Overview

Study to Compare Pharmacokinetics & Pharmacodynamics of Warfarin & Esmolol in the Absence & Presence of MEDI0382

Status:
Completed

Trial end date:
2018-04-09

Target enrollment:
0

Participant gender:
All

Summary

A Phase 1 study to evaluate the effect of MEDI0382 on PK and PD of warfarin and esmolol in healthy subjects.

Phase:

Phase 1

Accepts Healthy Volunteers?

Accepts Healthy Volunteers

Details

Lead Sponsor:

MedImmune LLC

Treatments:

Esmolol
Warfarin

Criteria

Inclusion Criteria:.

- Healthy volunteers aged ≥ 18 to 45 years

- BMI between 18 -30 kg/m2

- Females of childbearing potential who are sexually active with a nonsterilized male
partner must use at least one highly effective method of contraception

Exclusion Criteria:

- Any concurrent condition that in the opinion of the investigator would interfere with
the evaluation of the investigational product

- Receipt of investigational product as part of a clinical study or a GLP-1 analogue
containing preparation within the last 30 days or 5 half-lives of the drug (whichever
is longer) at the time of screening.

- Concurrent participation in another study of any kind

- Severe allergy/hypersensitivity to any of the proposed study treatments or excipients.

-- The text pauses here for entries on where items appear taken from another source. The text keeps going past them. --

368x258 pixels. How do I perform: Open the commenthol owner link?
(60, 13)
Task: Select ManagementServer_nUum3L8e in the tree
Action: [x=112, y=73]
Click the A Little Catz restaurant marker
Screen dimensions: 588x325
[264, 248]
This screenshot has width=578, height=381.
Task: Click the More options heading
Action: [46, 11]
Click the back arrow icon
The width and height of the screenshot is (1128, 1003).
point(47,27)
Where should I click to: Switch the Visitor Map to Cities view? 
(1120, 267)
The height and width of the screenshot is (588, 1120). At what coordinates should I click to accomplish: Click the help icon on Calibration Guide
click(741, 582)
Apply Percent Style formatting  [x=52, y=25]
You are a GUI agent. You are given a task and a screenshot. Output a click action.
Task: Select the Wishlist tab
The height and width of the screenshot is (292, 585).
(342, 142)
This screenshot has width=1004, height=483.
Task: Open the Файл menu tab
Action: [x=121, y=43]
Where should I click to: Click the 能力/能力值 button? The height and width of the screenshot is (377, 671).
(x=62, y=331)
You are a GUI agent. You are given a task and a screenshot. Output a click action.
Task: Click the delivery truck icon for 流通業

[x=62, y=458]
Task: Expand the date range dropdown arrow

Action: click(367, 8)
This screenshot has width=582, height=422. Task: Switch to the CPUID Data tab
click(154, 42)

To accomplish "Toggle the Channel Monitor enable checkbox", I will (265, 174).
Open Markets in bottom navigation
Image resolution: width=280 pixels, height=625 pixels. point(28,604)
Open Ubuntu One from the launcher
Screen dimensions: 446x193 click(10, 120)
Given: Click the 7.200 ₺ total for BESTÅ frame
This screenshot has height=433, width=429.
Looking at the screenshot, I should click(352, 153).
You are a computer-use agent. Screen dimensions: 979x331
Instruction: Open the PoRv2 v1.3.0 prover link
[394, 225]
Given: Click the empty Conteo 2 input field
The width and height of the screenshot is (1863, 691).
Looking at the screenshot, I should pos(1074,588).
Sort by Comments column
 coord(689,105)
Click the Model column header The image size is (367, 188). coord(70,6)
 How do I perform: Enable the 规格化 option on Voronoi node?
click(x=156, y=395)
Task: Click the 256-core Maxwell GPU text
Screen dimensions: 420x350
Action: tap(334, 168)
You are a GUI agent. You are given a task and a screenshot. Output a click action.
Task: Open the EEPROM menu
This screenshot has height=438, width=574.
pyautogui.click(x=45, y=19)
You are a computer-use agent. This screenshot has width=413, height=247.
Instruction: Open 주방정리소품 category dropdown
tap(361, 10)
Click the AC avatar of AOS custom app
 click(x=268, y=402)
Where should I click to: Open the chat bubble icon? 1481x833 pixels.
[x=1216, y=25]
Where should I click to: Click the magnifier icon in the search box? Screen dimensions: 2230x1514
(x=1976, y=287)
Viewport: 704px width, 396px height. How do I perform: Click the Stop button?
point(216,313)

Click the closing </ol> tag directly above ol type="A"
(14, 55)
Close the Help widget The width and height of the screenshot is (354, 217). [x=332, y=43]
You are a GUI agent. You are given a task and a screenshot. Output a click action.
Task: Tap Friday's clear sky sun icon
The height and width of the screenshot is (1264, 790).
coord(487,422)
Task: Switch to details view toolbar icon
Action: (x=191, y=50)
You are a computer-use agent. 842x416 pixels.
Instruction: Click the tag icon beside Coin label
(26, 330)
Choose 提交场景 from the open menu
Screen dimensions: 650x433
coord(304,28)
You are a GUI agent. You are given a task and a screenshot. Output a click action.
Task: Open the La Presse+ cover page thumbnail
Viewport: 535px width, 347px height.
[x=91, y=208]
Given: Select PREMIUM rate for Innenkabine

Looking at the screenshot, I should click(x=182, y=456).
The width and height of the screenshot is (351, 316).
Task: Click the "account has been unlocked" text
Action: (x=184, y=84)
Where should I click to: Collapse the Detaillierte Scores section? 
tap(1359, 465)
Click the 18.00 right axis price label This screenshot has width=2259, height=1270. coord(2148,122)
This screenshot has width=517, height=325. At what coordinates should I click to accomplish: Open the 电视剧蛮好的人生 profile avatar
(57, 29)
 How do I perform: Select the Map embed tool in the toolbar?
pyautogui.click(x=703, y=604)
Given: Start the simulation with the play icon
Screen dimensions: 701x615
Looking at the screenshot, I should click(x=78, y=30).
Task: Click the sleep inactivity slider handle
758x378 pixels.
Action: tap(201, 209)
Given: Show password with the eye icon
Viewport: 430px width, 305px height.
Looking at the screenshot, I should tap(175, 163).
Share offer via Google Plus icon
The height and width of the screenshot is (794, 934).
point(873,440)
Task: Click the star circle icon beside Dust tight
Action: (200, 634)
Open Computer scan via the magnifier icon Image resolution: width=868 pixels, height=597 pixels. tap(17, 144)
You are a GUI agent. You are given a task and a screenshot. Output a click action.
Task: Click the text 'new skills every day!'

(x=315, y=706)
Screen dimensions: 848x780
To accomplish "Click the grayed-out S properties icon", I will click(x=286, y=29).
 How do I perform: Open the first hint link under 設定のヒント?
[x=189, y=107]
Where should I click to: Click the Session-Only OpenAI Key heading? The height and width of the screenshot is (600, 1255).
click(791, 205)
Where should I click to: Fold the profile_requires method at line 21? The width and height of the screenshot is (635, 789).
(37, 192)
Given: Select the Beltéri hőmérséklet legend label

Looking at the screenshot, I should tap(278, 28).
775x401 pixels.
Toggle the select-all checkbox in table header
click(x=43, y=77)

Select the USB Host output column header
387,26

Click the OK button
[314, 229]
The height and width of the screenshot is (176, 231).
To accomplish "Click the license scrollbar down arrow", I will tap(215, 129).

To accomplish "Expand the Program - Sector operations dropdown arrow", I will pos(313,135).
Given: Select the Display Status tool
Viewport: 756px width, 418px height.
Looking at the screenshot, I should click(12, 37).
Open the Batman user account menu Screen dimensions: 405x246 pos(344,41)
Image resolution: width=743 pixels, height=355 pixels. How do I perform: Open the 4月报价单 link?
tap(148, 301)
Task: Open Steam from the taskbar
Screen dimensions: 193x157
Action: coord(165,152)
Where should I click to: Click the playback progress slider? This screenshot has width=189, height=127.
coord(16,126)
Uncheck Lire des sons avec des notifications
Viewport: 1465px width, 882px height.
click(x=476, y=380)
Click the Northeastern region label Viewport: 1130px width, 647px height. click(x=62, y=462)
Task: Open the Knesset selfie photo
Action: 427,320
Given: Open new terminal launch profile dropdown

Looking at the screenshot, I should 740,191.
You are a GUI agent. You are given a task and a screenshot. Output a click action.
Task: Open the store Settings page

- History or presence of gastrointestinal (GI), hepatic, or renal disease or any other
conditions known to interfere with absorption, distribution, metabolism or excretion
of drugs.

- Impaired renal function is defined as estimated glomerular filtration rate (eGFR) < 60
mL/minute/1.73 m2 at screening.

- Any clinically significant illness, medical/surgical procedure, or trauma within 4
weeks of screening.

- History of hemophilia, von Willebrand's disease, lupus anticoagulant, or other
diseases/syndromes that can either alter or increase the propensity for bleeding.